For Edgar (as virile in private as he was active in public (or so it was said)) left no adult heirs, but two young sons, each by a different wife. Edward was the elder of the two, from Edgar’s second wife, Æþelflæd Eneda, and Æþelred the younger, from his third wife and anointed queen Ælfþryþ. Both princes had factions form around them.

Edward had the advantage of age, and his faction favoured continued reform: however, his mother and the old king were related to a degree which the Church would strictly regard as consanguineous. Furthermore, the marriage had been contracted whilst Edgar’s first wife Wulfðryð yet lived, and was thus strictly adulterous. Æðelred was the younger (and still a child), but he was fully legitimate and his mother the Queen still lived and was very influential.
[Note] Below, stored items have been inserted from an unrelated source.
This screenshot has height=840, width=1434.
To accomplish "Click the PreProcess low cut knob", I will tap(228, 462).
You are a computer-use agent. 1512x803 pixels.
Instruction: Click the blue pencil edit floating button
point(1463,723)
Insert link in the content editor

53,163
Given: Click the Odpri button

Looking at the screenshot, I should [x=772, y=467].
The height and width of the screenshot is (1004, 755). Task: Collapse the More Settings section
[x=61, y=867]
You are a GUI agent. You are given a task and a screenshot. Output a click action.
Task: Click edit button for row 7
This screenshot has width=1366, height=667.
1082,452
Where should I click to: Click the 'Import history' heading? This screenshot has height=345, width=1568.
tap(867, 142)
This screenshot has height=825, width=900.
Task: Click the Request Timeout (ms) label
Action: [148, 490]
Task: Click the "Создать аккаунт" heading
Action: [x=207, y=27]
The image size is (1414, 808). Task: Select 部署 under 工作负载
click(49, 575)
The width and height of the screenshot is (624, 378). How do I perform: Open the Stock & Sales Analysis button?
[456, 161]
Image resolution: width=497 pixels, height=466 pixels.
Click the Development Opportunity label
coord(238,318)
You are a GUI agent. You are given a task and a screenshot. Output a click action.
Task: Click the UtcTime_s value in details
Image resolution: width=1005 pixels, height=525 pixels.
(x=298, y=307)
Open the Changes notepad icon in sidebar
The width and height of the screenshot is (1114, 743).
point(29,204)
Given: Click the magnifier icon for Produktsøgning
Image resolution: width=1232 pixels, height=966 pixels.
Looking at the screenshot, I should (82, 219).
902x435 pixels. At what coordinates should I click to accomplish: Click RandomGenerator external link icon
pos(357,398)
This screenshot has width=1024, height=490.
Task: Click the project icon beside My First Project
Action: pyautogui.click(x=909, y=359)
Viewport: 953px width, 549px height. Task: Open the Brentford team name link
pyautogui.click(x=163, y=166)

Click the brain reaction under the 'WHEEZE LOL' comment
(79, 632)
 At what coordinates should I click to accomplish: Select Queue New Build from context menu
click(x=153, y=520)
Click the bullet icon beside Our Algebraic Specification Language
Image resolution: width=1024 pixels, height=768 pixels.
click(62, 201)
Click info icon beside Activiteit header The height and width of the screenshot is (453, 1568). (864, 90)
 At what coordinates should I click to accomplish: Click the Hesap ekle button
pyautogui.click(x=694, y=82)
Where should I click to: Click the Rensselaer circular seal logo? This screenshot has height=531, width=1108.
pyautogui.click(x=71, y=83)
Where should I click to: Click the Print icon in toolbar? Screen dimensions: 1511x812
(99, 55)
The senior earls of England were divided: Æðelwine of East Anglia and Byrhtnoð of Essex declared for Edward: Ælfhere of Mercia (whose personal revenues had suffered from the reforming zeal of Archbishop Oswald of Worcester and York) for Æðelred. The chronicler of Ramsey (a new abbey) recorded in later years: “Strife threw the kingdom into turmoil, moved shire against shire, family against family, prince against prince, earl against earl, drove bishop against the people and folk against the pastors set over them”. Likewise, Archbishop Wulfstan commented “And over and again widows were robbed, and many wrongs and injustices rose up thereafter, and after that it always got much worse”. Ælfhere, motivated by personal enmity as much as his political views, quickly took his revenge on the monks upon the old king’s death: the abbeys at Evesham, Winchcombe, Pershore and Deerhurst, all major props of the archbishop’s programme and in the heartland of his power, were sacked or damaged. In addition to all this, there was a comet in the sky, and a famine in the land.

The Church, seeing the partisans of a child-prince, however legitimate in the eyes of the law, engaged in assaults upon its shrines, was forced into somewhat of a volte-face, and moved swiftly to recognise Edward as king, despite his evident flaws of character and temperament.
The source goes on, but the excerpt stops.